Bovenop het belfort waakt een draak over de stad. Al in 1377 vermelden de stadsrekeningen het fabelachtige dier. Twee legendes geven de draak een nog oudere geschiedenis mee.
Prudens Van Duyse (1804-1859) beschrijft in zijn Gentse Sagen dat graaf Boudewijn IX in het begin van de dertiende eeuw samen met de Gentenaars en de Bruggelingen de stad Constantinopel belegert. De Bruggelingen nemen de koningsdochter Blanca gevangen en sluiten haar op in één van de vele torens. Een draak vliegt voorbij waardoor de bewakers op de vlucht slaan. De koene Gentse ridders gaan de strijd aan. Maar telkens ze dichterbij komen, blaast de draak ze terug met een stinkende rookwolk. Ondanks verschillende pogingen moeten de Gentenaars overwonnen afdruipen naar hun legerkamp.
De koning van Constantinopel probeert zijn dochter vrij te krijgen en biedt een kist vol goud aan de Gentenaars aan om een nieuwe poging te doen zijn dochter van bij de draak weg krijgen. De jaloerse Bruggelingen horen dit en stappen naar de koning met een voorstel: als zij Blanca vrij krijgen, is de schat voor hen en niet voor Gent. De radeloze koning aarzelt geen moment en stemt in met dit verzoek.
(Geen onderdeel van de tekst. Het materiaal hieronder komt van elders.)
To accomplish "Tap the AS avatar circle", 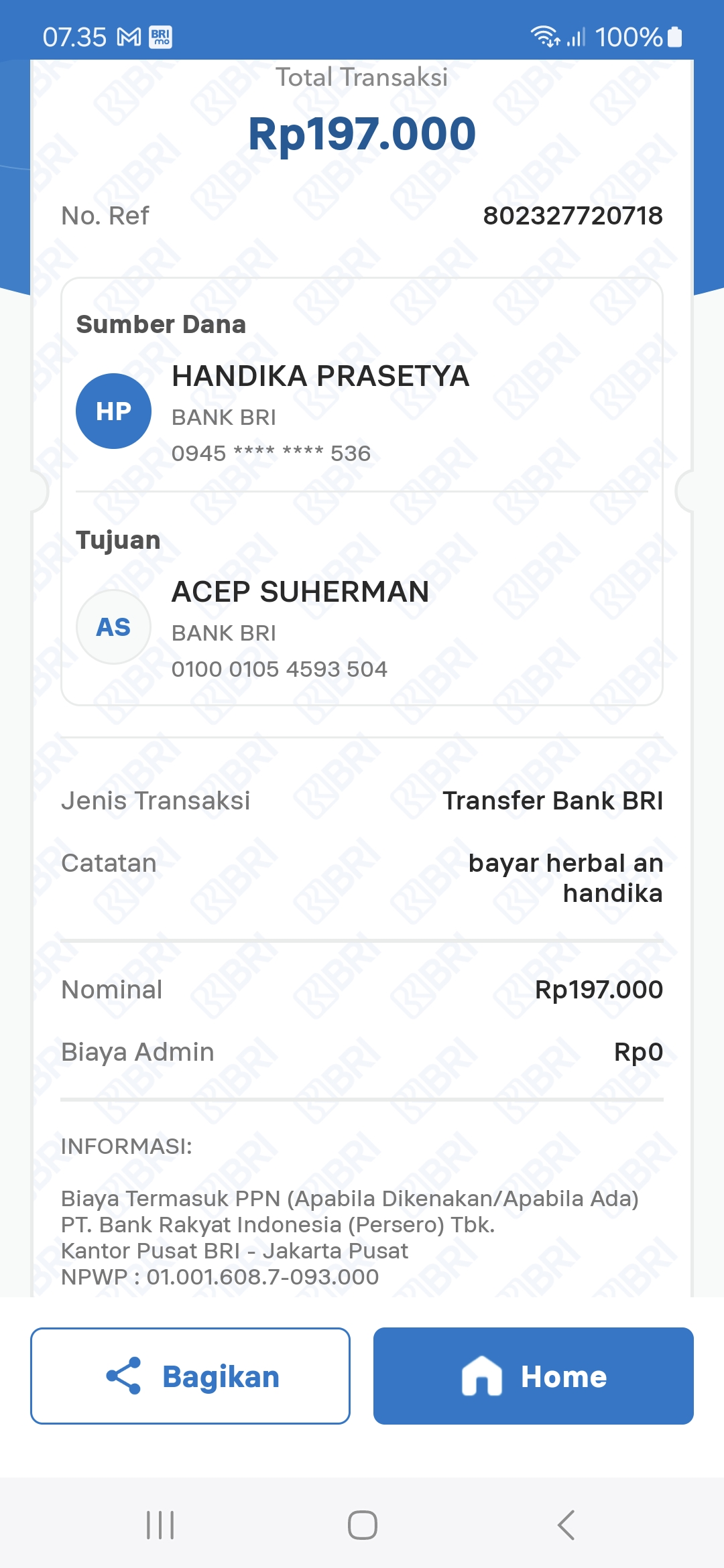I will (x=113, y=627).
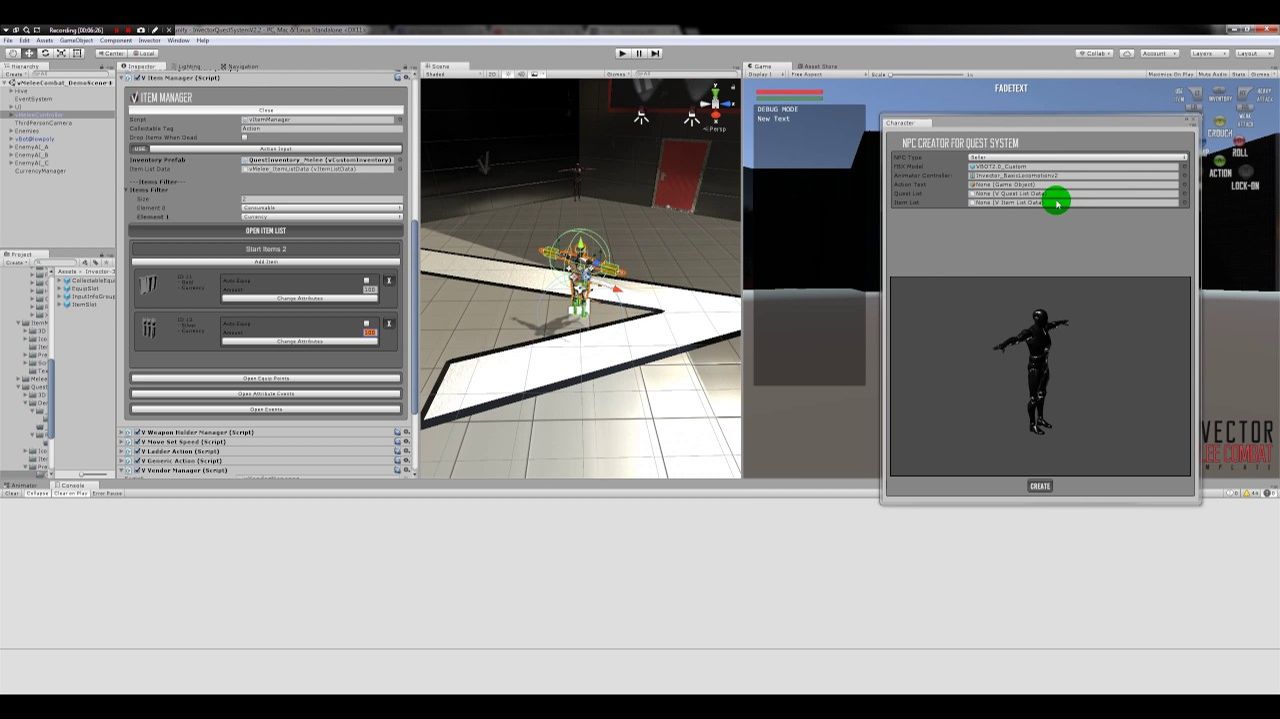This screenshot has height=719, width=1280.
Task: Click the OPEN ITEM LIST button
Action: (x=266, y=231)
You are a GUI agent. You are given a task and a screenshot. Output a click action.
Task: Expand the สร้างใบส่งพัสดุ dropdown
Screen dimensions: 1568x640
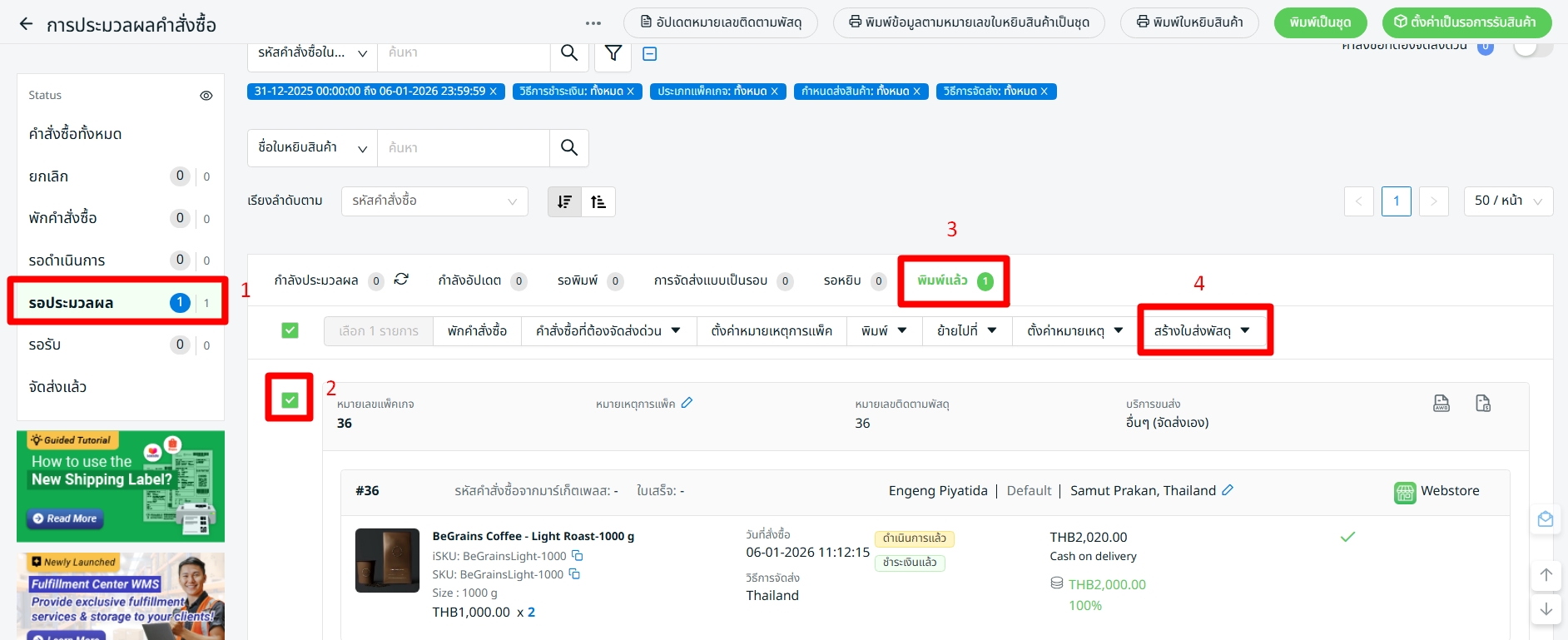[1202, 330]

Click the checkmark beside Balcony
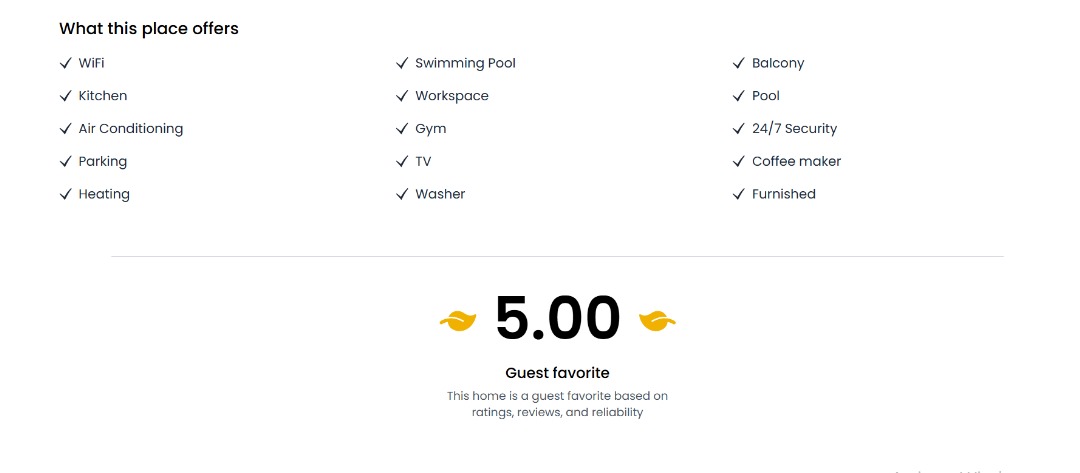click(x=739, y=63)

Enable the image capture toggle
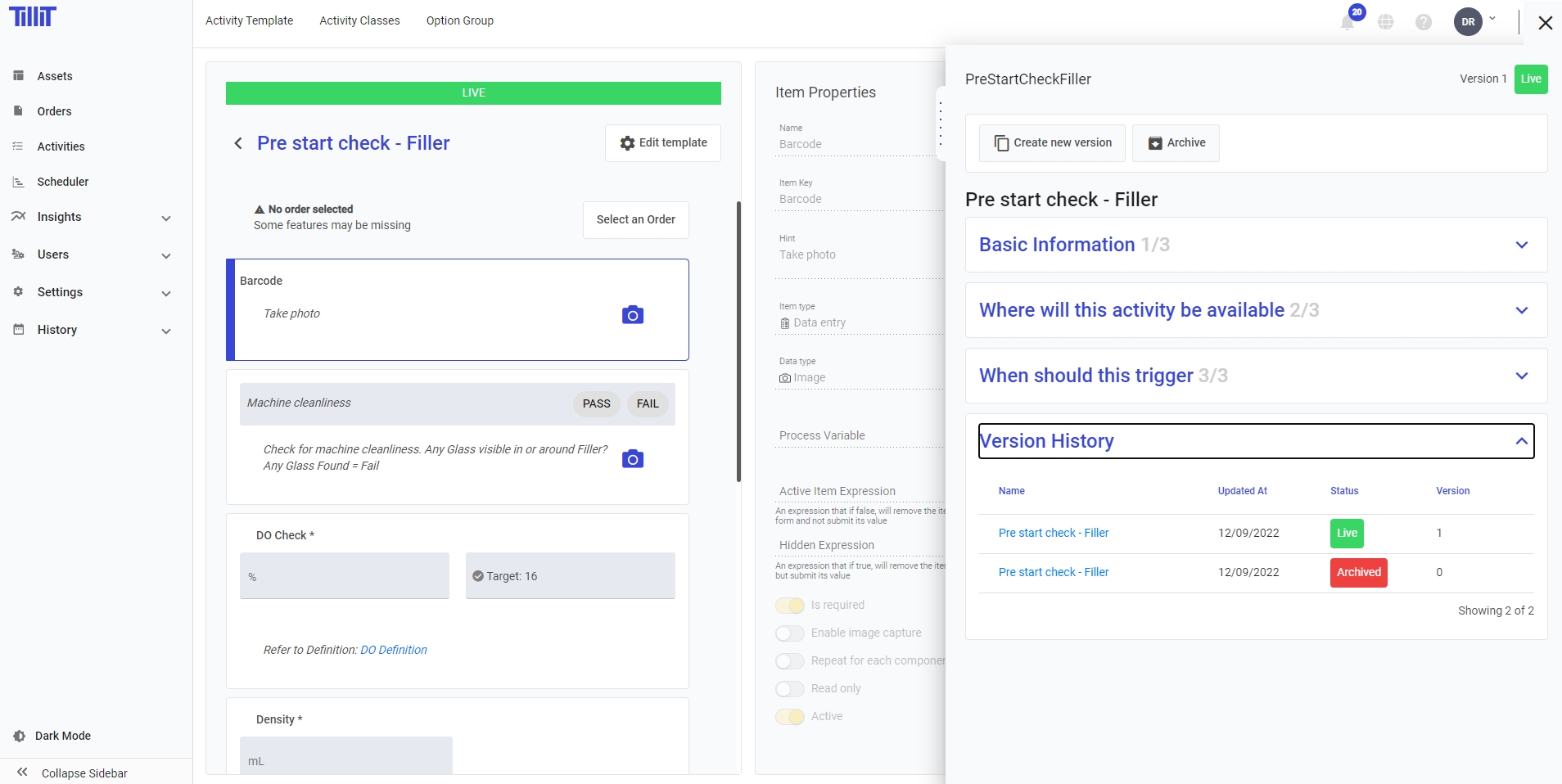pos(790,633)
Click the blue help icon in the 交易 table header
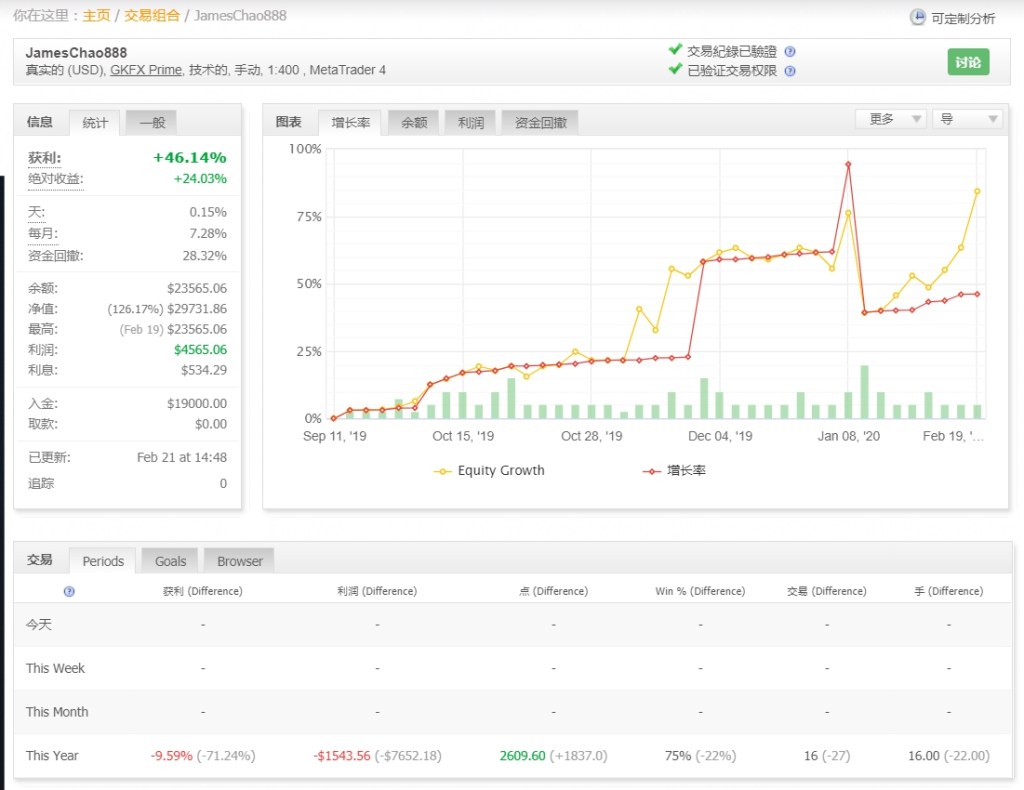 click(x=69, y=591)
De Bruggelingen gebruiken een list. Ze zetten een gigantische pot op het vuur en kappen er de inhoud van een klein flesje in. Ze brengen de kookpot tot bij de draak, die onmiddellijk zijn honger stilt en in slaap valt. De Bruggelingen aarzelen geen seconde en brengen de finale doodsteek toe aan de draak en vertrekken terug naar het Avondland, met draak, buit én koningsdochter…
In Vlaanderen aangekomen dopen ze de plaats waar ze aan land gaan om tot ‘Blanca-Bergen’ (Blankenberge). De triomftocht wordt verdergezet naar Brugge, waar ze de draak op de Sint-Donaaskerk plaatsen als zegeteken.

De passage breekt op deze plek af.